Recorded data
begin
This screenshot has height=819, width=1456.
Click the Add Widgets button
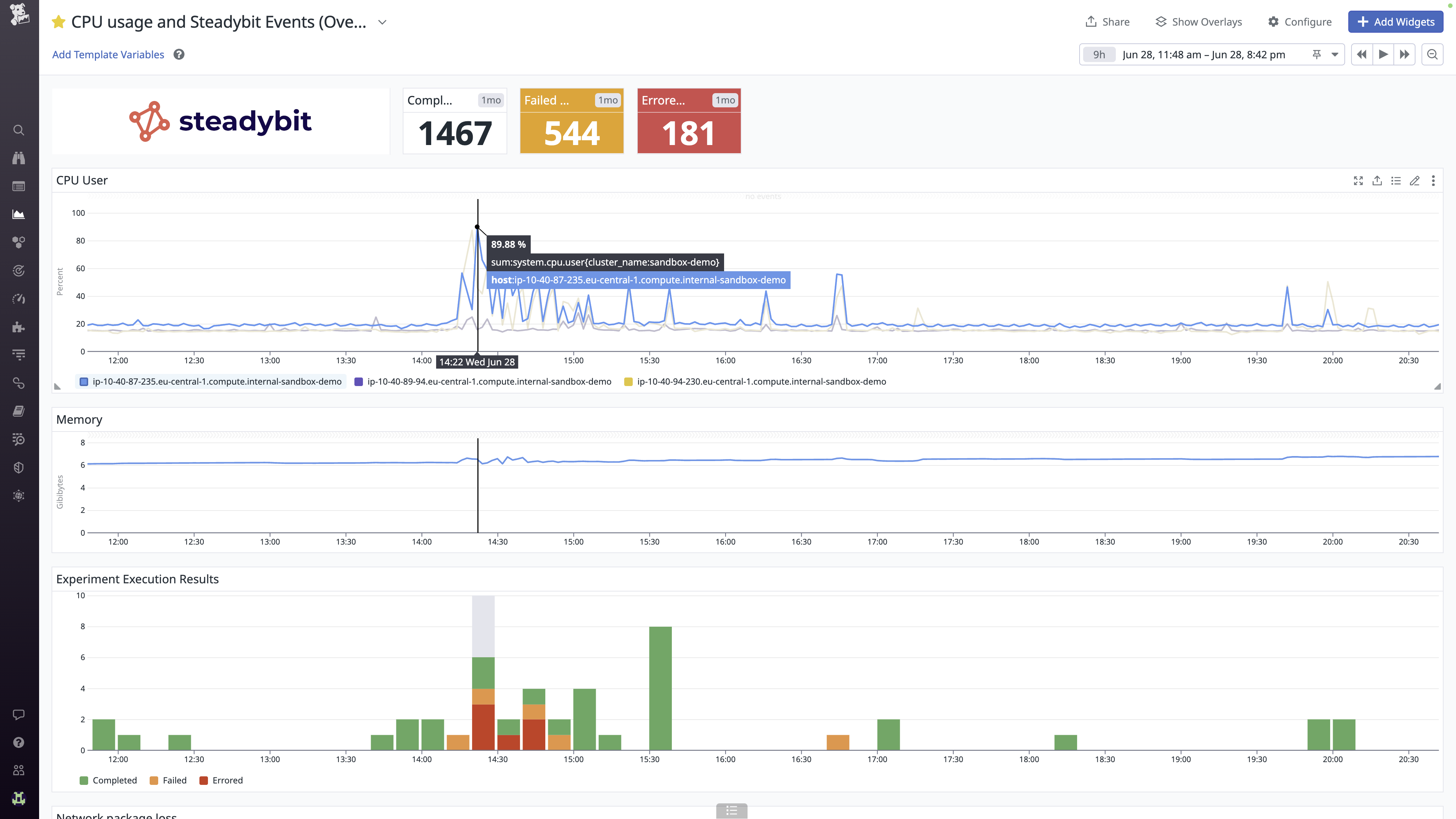1396,21
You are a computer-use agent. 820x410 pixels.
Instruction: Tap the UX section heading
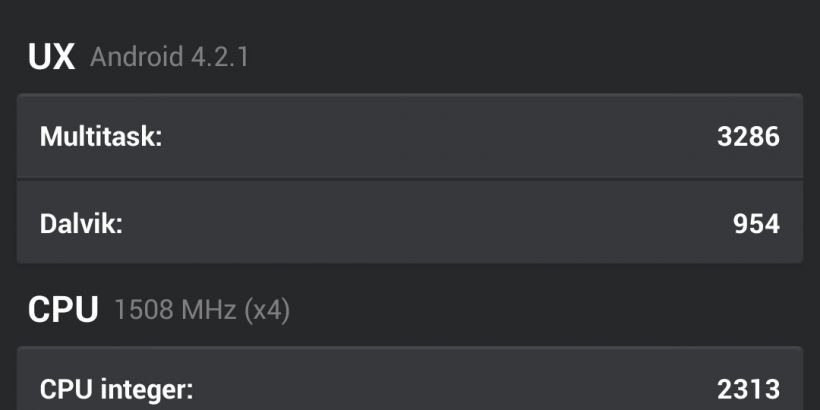coord(51,57)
end
**STATED GOAL**
Reproduce every line of the material above word for word, leaving out the pictures.

**REPLY TO THE TASK**
This screenshot has height=819, width=1456.
Click the Add Widgets button
1396,21
You are a computer-use agent. 820x410 pixels.
Instruction: Tap the UX section heading
coord(51,57)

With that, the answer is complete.